London-based Researcher Ibrahim Balic has discovered critical bugs in Google's Android OS that has the potential to let "malicious apps" take control of your Android-based devices and send them into an endless looping spiral that could leave the device unusable. This technique is also known as "bricking."
Upon trying to "hard reset" (a.k.a factory reset) the device, all the stored data would be permanently lost. This bug affects Android 4.0 and upwards.
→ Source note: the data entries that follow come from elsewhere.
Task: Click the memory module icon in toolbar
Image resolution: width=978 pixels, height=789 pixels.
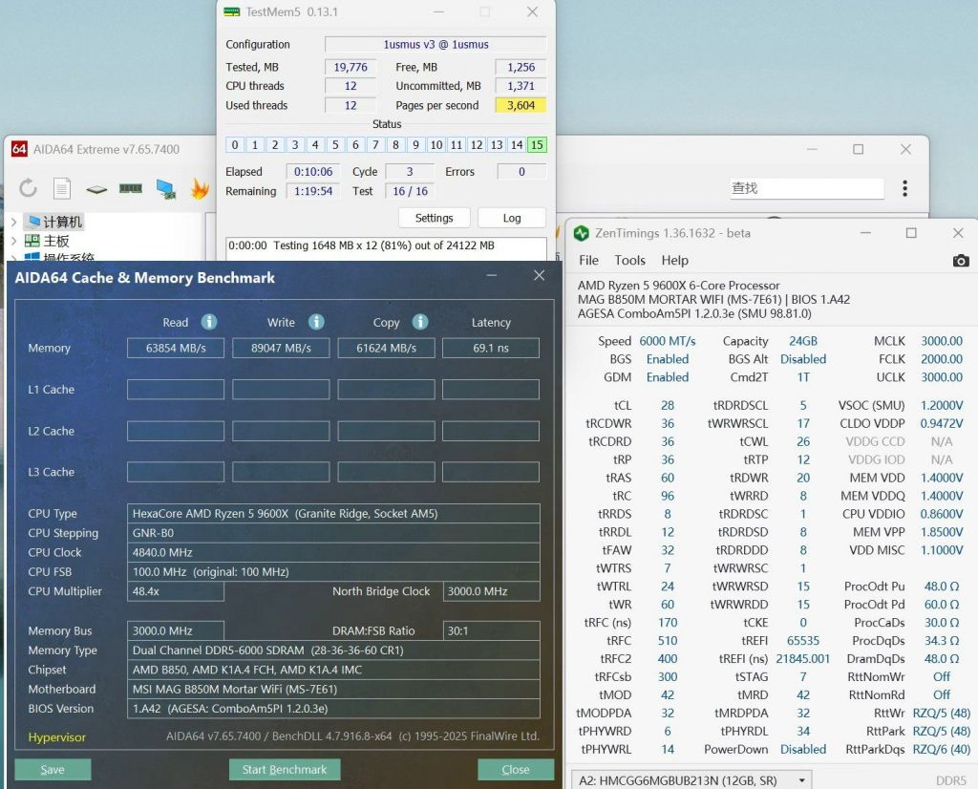Action: click(131, 189)
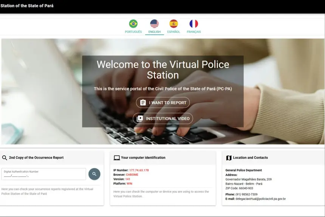
Task: Click the United States flag icon
Action: (x=154, y=24)
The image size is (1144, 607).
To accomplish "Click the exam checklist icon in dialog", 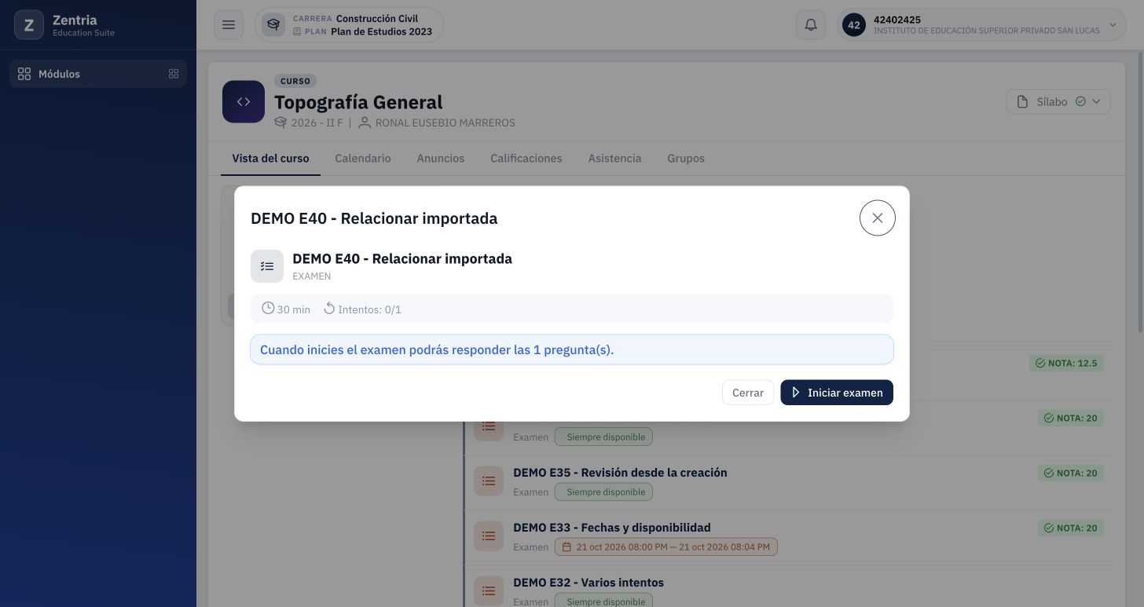I will pos(267,266).
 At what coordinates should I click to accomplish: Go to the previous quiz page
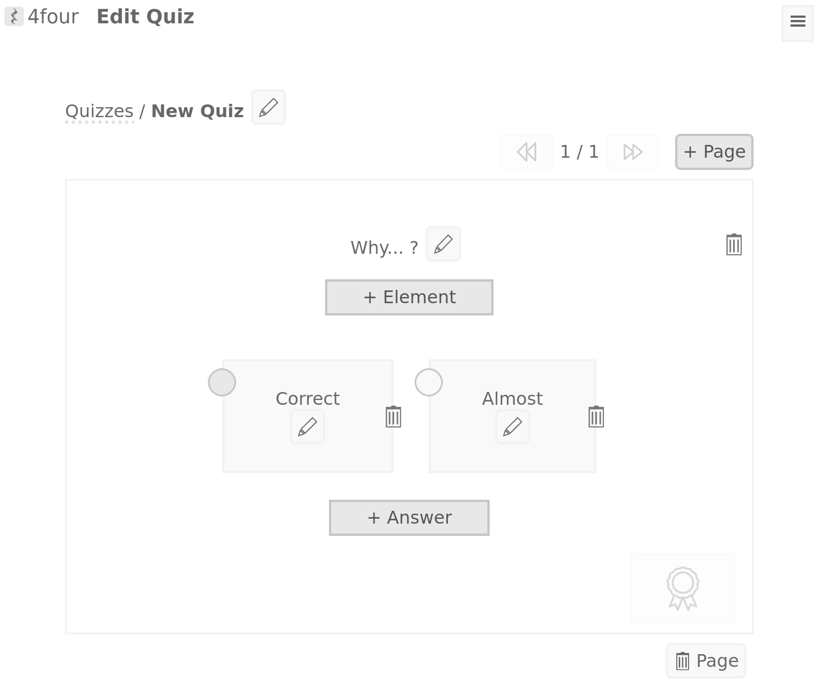coord(526,152)
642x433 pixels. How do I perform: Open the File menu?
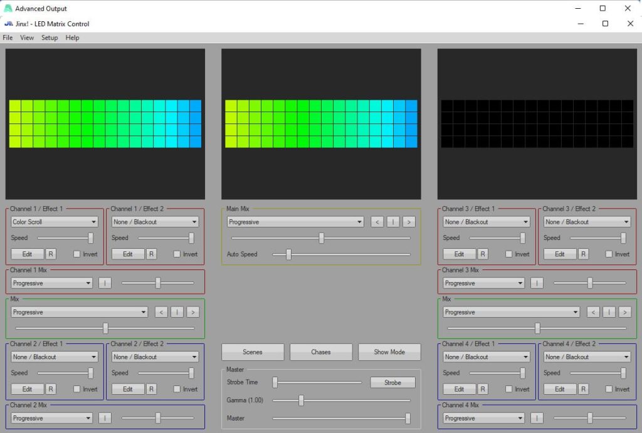pos(8,38)
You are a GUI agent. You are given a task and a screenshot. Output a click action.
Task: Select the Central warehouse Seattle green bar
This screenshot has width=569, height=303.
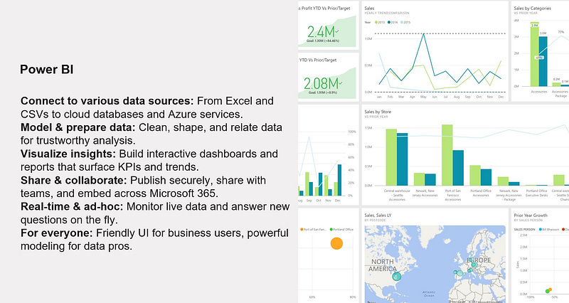point(391,157)
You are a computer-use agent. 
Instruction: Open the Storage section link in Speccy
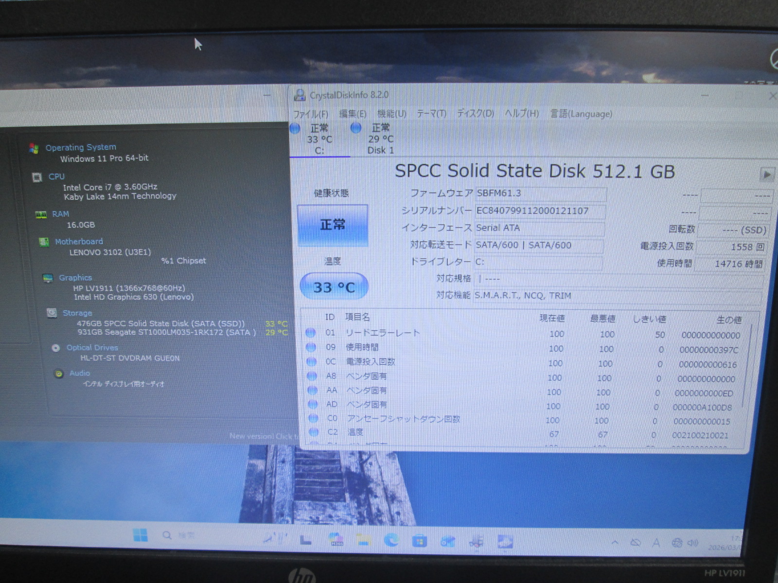point(77,313)

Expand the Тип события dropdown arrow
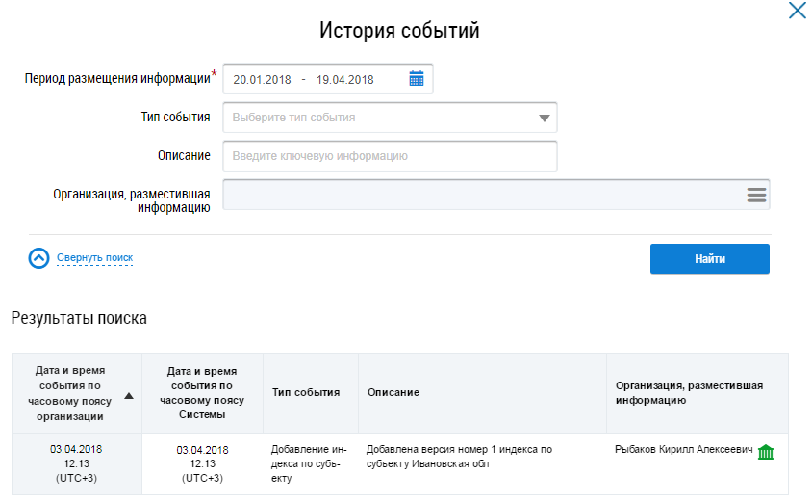(x=544, y=119)
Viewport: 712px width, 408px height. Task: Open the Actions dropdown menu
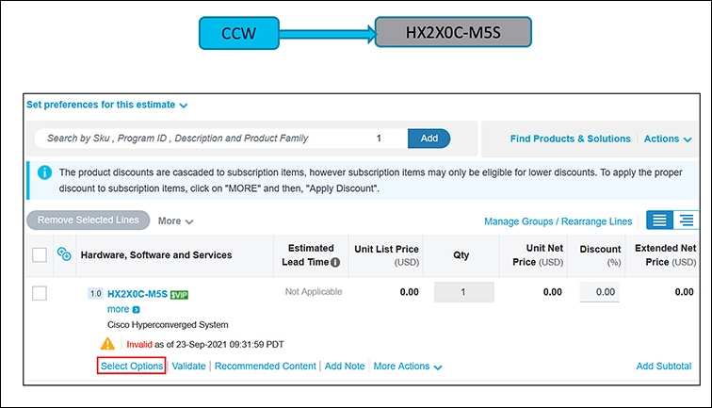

Notably, this bug is categorized as "memory corruption bug," ZDNet said.
How Does the Bug Work?
The bug can be triggered by setting the Android's "Application Name" attribute (app name) to more than 387,000 characters.
Balic uploaded his proof of concept file to Google Play to test against "Google's Bouncer." It is an automated scanning process of Android market looking for malicious software within a short period while many developers reported being unable to upload their apps to Google's marketplace. This confirmed that in addition to crashing Android-based devices, the bug also causes renunciation (denial) of services.
Trend Micro's Mobile Threat Analyst Veo Zhang said, "We believe that this vulnerability may be used by cyber-criminals to do some substantial damage on Android smartphones and tablets. The device is stuck in an endless reboot loop, or a boot-loop. This can render the device unusable, which some may consider 'bricking' it."
By entering large amounts of data into the activity label, which is the Android equivalent of the Window title in Microsoft Windows operating systems, attackers can create malicious apps that have the potential to exploit the vulnerability. This will cause the device to crash and restart upon running the app.
Also, Balic's finding can cause several Android device services like Windows Manager, Package Manager and Activity Manager to crash.
Which Versions of Android OS is Vulnerable?
According to Balic's blog post, all the versions of Android OS are vulnerable to this attack. Balic could only confirm that Android 2.3 Gingerbread, Android 4.2.2 and Android 4.3 Jelly Bean are tested and affected by the bug.
What Could be the Worst Case Scenario?
If the malware is coded to start automatically when the device is restarted, there is no fix to the problem. The only way to make the device responsive is by doing a factory reset. But as a bargain, the user will lose the stored data in the device.
Apparently, it is not fun anymore for the cybercriminals to steal your data, instead making your device unusable seems like the new fad in the cybercrime world.